Simple language - Chetan Bhagat

Story telling for him is like spiking his tales with “green chillies, onions, lemon juice to intensify human emotions”. Chetan Bhagat has been called a “people’s writer”, one who writes with a style akin to Bollywood masala films. Of course two of his books are being made into movies. More than anything else, Five Point Someone, his first book, marked the start of a new movement in the publishing world.

Chetan Bhagat came to be known as a “publishing phenomenon”, to which he reacts, “I really don’t know how a rejected writer became a phenomenon. I write fun books and people liked to read them. I am still doing the same thing I used to when I started to write.”

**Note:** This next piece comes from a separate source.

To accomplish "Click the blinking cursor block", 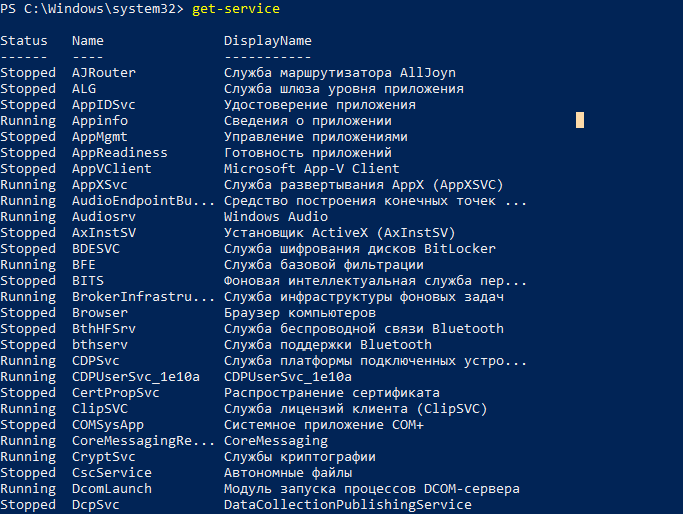I will point(580,120).
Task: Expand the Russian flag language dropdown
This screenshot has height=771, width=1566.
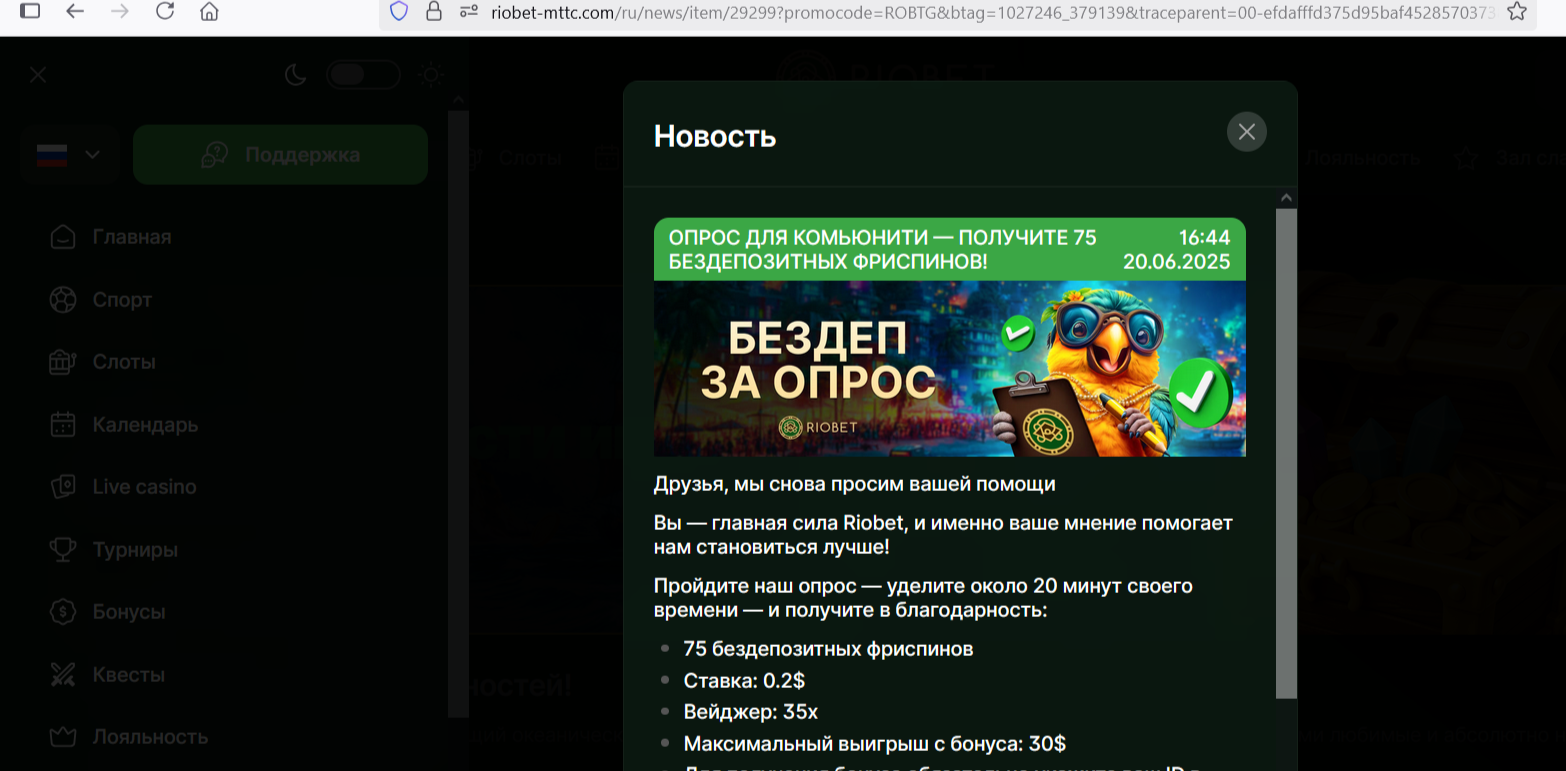Action: click(68, 155)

The title, Three Mistakes of My Life, grabs attention because all of us are human and we all make mistakes. Set against the backdrop of communal strife and violence in Gujarat, the story picks up pace towards the second half of the book. His stories apparently fall under the genre of urban dark fiction; social critiquing is elemental and incidental since “my books carry my personality. I carry a fun exterior and a dark interior. People say when they read my books for the first time, they find an unputdownable story. The second time, they find the humour and the third time they find a lot of sadness. That’s me I guess. I do like to have a message in my books but entertainment always comes first.” Story telling come to Chetan naturally, “It is a natural gift. Frankly, I don’t have to work too hard to come up with stories.” No wonder then he says he’s like Microsoft’s open source programming.

Constant debate

Chetan’s books have fortified the constant debate between literary fiction and popular fiction — there is a feeling of one upmanship. “I don’t write for one-upmanship; I don’t have to. My readers are reason enough. For some fake people, books are an elitist product and they find happiness in putting down readers who like simple books. I stay away from such people, as deep down they are quite insecure.” Many readers from the Hindi-speaking belt have read Chetan’s books, which “feels great. I want to reach as many Indians as possible in my lifetime. We have some translations under way. The Marathi and Gujarati versions are out, while the Hindi one is in progress. It depends on having a good translator/publisher relationship working out.”

Young voice

Chetan speaks of “democratisation of literature” where “even a moderately educated person has the right to enjoy a book, and all associated activities around it — whether it is a book launch, discussions, movie adaptations. Books are for everyone, not just high-society snobs.” For all his populist appeal, his language has proved to be a double-edged sword. He has also been called the voice of young India. “The whole ‘voice of young India’ is a bit over the top. My language is simple, and that is the biggest appeal of my books. However, experts who claim to know better than me tell me that is not the way to write.”